Many of the Polish exiles moved to Hungary where the discovered an independent Unitarian Church had been established, largely by the work of Francis David (1510-1579), who moved from Catholicism, Lutheranism, and Calvinism before settling down as a Unitarian. In 1564 he was elected by the Calvinists as “bishop of the Hungarian churches in Translyvania” and was appointed to the court to John Sigismund, prince of Translyvania. Over a debate on the nature of the trinity, the now King Sigismund, issued an edict of religious liberty and allowed which allowed David to transfer his episcopate from the Calvinists to the Unitarians. Apart from the minor honours of being the one and only Unitarian king in history, Sigismund’s edict was the first proclamation of religious freedom in Europe. Sigismund was however succeeded by a Catholic and Francis David was imprisoned as an “innovator” and died in prison.

In the mid-seventeenth century an abortive fourth canon against Socinian books and the intervention of Cromwell in the cases of Paul Best (1590-1657) and John Biddle (1616-1662) led to greater openness in discussing religious matters. The philanthropist Thomas Frimin (1632-1697) was particularly active and it is from Frimin that the word “Unitarian” makes its first appearance and appearence in a historical study of the thought (1687). Shortly afterwards a preacher, Thomas Emlyn, took up the title in 1705, although this was contrary to the misnamed “Toleration Act”, which excluded preaching or writing against the doctrine of the trinity. Around this time liberal Presbyterians and Independents coalesced with many transforming themselves into congregationalist and Unitarian churches. The formation of a distinct Unitarian denomination in the English speaking world can be noted in the succession of Theophilus Lindsey in 1773 from the Anglican Church. In 1813, the penal acts against deniers of the trinity was finally repealed and in 1825 the British and Foreign Unitarian Association was formed.

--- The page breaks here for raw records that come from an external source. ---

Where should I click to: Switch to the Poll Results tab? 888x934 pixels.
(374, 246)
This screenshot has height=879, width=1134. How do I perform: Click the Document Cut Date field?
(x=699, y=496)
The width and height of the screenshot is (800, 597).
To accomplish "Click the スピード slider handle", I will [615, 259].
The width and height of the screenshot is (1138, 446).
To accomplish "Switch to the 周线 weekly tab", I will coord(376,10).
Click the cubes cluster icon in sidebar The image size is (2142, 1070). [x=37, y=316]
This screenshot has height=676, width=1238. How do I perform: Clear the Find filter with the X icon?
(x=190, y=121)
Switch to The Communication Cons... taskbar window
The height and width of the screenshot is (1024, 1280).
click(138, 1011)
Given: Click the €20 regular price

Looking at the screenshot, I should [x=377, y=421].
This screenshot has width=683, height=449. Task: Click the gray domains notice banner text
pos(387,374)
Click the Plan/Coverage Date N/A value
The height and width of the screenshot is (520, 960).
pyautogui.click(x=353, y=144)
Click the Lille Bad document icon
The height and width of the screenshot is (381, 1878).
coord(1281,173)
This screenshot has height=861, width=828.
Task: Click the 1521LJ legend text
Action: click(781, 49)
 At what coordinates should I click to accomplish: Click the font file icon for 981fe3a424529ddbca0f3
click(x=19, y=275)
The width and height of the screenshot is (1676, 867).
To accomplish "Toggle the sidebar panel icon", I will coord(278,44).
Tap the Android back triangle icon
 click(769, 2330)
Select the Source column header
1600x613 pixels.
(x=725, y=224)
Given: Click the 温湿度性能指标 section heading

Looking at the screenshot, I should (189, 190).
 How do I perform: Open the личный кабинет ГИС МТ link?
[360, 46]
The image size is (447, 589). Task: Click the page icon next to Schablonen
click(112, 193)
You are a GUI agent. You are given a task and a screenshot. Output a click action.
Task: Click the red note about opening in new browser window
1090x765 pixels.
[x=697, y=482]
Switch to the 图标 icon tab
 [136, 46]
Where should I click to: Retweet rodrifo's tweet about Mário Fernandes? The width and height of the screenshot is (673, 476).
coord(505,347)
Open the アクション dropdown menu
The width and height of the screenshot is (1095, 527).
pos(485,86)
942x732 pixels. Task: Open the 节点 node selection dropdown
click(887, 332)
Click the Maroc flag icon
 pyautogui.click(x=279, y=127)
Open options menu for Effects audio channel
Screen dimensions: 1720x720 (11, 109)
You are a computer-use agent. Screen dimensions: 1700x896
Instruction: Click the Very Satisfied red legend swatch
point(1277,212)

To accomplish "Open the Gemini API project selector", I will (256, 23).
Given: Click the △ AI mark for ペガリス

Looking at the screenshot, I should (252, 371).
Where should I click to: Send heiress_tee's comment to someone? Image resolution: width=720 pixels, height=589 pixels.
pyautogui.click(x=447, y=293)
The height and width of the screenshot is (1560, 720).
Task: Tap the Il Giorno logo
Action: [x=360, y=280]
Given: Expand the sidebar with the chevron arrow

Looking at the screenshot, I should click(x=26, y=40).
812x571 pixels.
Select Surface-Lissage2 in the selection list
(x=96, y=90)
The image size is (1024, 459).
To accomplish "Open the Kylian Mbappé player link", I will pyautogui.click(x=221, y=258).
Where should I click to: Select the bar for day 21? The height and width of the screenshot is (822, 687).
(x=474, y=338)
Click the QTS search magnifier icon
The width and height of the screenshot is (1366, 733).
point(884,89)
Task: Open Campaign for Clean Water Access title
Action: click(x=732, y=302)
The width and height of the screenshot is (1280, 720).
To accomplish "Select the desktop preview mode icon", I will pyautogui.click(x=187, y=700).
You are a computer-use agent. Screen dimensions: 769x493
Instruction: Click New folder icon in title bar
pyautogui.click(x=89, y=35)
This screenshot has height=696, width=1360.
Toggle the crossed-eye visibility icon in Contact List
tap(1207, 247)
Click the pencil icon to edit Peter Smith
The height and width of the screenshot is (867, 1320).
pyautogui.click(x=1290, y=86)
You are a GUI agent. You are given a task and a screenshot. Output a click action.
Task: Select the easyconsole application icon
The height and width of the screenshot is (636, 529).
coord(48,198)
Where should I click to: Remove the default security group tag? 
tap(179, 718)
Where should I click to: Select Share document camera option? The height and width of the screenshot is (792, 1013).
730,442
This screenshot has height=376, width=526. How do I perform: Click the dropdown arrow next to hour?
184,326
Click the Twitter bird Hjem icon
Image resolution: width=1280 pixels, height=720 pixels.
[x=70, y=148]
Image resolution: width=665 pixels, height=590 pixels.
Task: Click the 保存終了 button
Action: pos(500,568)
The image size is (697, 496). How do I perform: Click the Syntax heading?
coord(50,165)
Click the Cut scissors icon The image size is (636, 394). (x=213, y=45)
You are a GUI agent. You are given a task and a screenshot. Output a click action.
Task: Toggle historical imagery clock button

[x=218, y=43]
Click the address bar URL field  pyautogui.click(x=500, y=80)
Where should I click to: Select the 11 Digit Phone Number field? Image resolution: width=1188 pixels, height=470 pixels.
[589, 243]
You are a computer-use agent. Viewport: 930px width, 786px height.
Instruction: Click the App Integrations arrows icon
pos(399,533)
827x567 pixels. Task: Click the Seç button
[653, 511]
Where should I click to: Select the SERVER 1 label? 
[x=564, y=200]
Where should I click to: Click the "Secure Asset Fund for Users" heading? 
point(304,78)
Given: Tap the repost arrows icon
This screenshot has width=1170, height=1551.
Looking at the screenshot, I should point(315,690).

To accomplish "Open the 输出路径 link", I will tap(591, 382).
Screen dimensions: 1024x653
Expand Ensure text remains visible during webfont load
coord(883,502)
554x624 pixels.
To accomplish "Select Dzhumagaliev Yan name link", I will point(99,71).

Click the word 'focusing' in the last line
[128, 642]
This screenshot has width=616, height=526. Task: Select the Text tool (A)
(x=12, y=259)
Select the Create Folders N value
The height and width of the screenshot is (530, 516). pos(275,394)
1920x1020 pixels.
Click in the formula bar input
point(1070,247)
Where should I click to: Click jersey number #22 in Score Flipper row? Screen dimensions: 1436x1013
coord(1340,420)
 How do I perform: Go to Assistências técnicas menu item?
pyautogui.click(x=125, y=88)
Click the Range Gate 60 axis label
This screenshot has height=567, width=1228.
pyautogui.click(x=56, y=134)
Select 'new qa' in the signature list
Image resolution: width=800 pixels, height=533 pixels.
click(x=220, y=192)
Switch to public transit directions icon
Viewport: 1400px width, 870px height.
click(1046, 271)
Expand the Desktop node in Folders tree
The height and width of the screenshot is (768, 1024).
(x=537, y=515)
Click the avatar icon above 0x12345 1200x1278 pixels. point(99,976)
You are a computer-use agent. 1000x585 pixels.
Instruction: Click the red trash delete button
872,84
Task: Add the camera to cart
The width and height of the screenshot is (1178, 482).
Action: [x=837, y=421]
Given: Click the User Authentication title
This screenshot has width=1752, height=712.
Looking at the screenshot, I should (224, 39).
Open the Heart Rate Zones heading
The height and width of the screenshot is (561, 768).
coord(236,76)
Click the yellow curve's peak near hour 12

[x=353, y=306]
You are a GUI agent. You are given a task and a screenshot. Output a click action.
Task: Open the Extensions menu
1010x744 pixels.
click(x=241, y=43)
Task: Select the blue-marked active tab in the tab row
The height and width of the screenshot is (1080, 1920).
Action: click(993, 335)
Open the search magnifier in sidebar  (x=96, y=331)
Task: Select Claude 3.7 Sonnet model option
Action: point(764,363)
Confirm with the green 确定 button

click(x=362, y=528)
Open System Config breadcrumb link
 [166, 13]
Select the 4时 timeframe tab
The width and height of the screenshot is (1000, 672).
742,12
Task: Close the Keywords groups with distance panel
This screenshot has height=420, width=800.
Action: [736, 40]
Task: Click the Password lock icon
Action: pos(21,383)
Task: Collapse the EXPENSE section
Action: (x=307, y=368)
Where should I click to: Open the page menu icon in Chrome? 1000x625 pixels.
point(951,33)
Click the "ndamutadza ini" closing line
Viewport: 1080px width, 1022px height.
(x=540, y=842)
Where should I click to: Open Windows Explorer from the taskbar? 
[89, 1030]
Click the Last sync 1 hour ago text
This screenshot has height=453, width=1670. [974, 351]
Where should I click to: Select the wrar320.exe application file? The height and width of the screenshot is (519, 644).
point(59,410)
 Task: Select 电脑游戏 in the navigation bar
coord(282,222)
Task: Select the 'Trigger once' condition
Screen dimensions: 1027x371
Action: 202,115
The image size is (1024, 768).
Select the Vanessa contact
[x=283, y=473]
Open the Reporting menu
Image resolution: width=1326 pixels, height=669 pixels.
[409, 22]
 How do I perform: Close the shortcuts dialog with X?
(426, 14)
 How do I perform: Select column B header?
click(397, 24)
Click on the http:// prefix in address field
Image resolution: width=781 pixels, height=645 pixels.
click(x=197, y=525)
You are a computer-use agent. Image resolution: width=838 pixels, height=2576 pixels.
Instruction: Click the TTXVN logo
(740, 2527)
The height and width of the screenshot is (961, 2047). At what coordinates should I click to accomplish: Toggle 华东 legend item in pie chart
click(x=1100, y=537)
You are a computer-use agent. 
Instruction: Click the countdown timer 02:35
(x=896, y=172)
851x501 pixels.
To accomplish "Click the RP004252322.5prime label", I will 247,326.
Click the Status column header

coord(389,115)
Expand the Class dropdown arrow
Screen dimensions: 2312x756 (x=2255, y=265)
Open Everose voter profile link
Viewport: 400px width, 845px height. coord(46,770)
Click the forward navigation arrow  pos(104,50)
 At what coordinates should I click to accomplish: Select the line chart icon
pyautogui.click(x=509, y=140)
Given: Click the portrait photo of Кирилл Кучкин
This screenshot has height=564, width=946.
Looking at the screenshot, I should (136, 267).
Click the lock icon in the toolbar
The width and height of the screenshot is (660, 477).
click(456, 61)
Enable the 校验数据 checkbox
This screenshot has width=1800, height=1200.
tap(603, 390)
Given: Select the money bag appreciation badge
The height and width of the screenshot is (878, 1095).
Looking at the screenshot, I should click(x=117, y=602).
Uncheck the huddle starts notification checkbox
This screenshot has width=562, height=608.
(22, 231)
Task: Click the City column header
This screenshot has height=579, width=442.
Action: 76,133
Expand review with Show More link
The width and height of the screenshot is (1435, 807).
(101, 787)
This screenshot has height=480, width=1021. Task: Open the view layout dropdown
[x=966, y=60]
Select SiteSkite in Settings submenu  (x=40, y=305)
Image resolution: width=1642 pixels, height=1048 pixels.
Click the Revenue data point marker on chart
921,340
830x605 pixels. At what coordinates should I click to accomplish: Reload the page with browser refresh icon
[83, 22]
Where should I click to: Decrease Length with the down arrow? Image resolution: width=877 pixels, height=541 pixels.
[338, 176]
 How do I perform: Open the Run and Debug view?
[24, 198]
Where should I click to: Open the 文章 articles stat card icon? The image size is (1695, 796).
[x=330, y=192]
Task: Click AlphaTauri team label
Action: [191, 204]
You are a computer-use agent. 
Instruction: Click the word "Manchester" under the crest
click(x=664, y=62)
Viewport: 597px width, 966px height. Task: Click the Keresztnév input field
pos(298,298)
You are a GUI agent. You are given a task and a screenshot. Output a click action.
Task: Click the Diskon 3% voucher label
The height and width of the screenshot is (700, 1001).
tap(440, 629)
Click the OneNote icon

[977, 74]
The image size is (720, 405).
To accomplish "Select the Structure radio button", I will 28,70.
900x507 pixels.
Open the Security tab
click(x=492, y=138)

In the United States, Harvard College was providing advanced theological studies and more than a score of clergy in New England were essentially Unitarian. Both the influences of the British Unitarian rationalist interpretation of the scriptures and French-influenced Deism was strong during the American Revolution. The first official congregational acceptance of Unitarianism was at King’s Chapel in Boston in 1782 and by 1785 Unitarians were also noted in Philadelphia, Charleston, Pittsburgh, Hallowell, Cape Cod and elsewhere. Along with Joseph Priestley’s immigration in 1794 and the inauguration of Henry Ware as professor of divinity at Harvard College in 1805, the liberal faith found great impetus and at one stage in the early 19th century all the churches in Boston bar one were occupied by Unitarian preachers.

With a flavour that was extremely spiritualistic, and even somewhat mystical, the Transcendentalists of the United States made enormous headway and were significantly aided in friendly competition by their more rationalistic critics, the Free Religious Association. With key leaders in Dr. William Ellery Channing, Ralph Waldo Emerson and ultimately Theodore Parker, and with the formation of the American Unitarian Association in 1825, missionaries were sent throughout the new country, poor churches were supported and new ones established in nearly all the states. The Harvard Divinity School was distinctly Unitarian from its formation in 1816 to 1870, when it became a department of Harvard University. Other Unitarian schools established in this period include the Meadville Theological School (1844) and the Unitarian Theological Schook in Berkeley, California, in 1904.